• Aim of the task
Report how many lines below include "Given", giving the figure alone.

• Dataset
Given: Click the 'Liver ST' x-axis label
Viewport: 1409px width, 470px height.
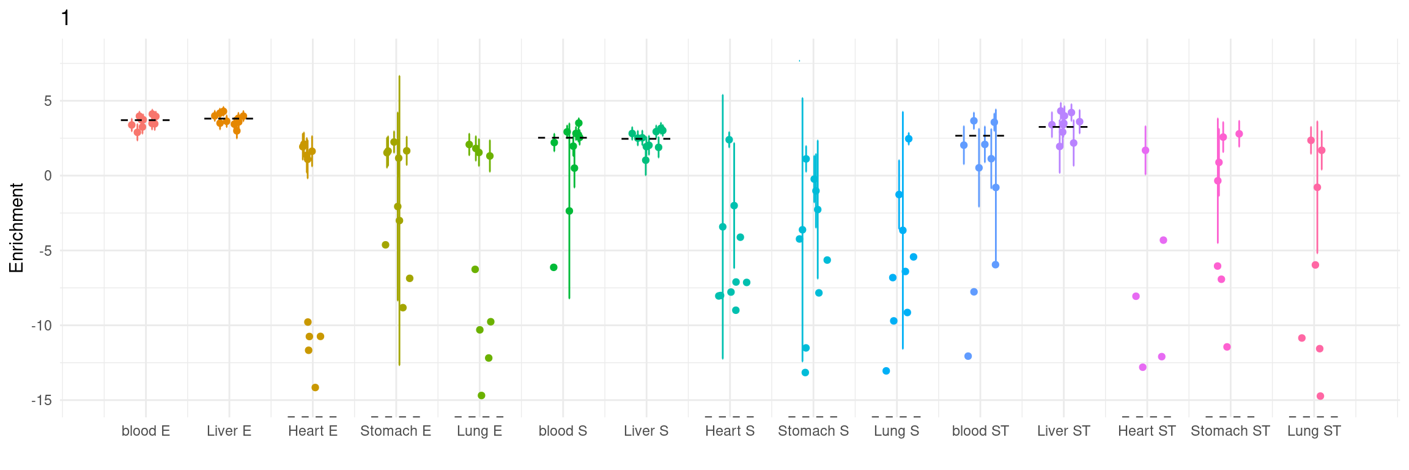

==

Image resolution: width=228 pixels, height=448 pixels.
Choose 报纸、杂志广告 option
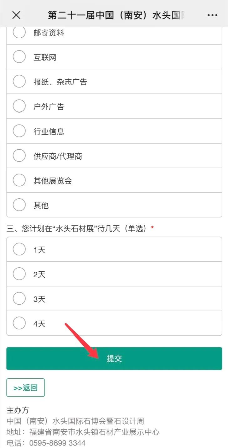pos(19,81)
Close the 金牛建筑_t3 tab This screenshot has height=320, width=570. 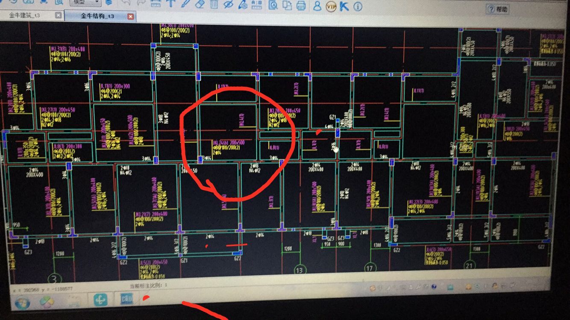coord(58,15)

* * *

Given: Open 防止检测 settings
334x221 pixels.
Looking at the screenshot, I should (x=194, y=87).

• Answer box
2